#### [What the task requires]
Below are the records; copy exactly the stretch from the line containing "Viewport: 1200px width, 540px height." through the line containing "You are a computer-use agent. This", both ends included, and nothing else.

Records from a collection
------------------------------------------------------------
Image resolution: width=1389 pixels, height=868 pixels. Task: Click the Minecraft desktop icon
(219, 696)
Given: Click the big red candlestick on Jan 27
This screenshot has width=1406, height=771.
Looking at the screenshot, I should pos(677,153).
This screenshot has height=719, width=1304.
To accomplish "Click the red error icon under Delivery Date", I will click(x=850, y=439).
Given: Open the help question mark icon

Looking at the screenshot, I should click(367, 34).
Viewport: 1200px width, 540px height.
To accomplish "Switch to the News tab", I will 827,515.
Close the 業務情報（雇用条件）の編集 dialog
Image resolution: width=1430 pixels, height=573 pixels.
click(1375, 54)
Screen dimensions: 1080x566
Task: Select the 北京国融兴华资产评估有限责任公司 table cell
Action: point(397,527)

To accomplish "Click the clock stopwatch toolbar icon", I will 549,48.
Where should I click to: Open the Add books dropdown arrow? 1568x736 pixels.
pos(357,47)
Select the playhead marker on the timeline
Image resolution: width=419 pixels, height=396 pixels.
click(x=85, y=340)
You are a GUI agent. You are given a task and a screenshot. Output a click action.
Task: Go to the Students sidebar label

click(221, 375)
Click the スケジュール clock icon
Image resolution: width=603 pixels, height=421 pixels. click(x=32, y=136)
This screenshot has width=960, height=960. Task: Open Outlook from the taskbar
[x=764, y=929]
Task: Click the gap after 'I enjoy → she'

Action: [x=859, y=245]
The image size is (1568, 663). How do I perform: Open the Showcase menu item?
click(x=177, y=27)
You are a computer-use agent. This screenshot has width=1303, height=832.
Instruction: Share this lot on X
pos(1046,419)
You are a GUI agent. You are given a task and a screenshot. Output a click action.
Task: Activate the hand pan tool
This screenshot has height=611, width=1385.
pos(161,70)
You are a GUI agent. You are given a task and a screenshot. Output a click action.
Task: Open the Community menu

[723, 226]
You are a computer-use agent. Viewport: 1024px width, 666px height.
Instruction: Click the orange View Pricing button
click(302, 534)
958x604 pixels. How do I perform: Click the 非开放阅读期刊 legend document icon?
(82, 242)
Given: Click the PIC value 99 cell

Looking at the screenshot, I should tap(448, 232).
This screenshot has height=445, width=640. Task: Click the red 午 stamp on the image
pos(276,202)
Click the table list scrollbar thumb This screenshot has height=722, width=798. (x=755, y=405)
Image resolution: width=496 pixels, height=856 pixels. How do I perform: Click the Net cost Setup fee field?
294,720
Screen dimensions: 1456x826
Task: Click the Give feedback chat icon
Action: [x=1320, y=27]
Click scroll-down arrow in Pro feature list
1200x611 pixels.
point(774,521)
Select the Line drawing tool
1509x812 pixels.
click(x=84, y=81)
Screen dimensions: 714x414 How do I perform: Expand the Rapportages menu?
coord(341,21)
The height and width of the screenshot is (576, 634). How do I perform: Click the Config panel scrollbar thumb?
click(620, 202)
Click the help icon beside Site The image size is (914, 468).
------------------------------------------------------------
#### [Response for this exercise]
Viewport: 1200px width, 540px height.
To accomplish "Switch to the News tab", I will 827,515.
Close the 業務情報（雇用条件）の編集 dialog
Image resolution: width=1430 pixels, height=573 pixels.
click(1375, 54)
Screen dimensions: 1080x566
Task: Select the 北京国融兴华资产评估有限责任公司 table cell
Action: point(397,527)

To accomplish "Click the clock stopwatch toolbar icon", I will 549,48.
Where should I click to: Open the Add books dropdown arrow? 1568x736 pixels.
pos(357,47)
Select the playhead marker on the timeline
Image resolution: width=419 pixels, height=396 pixels.
click(x=85, y=340)
You are a GUI agent. You are given a task and a screenshot. Output a click action.
Task: Go to the Students sidebar label

click(221, 375)
Click the スケジュール clock icon
Image resolution: width=603 pixels, height=421 pixels. click(x=32, y=136)
This screenshot has width=960, height=960. Task: Open Outlook from the taskbar
[x=764, y=929]
Task: Click the gap after 'I enjoy → she'

Action: [x=859, y=245]
The image size is (1568, 663). How do I perform: Open the Showcase menu item?
click(x=177, y=27)
You are a computer-use agent. This screenshot has width=1303, height=832.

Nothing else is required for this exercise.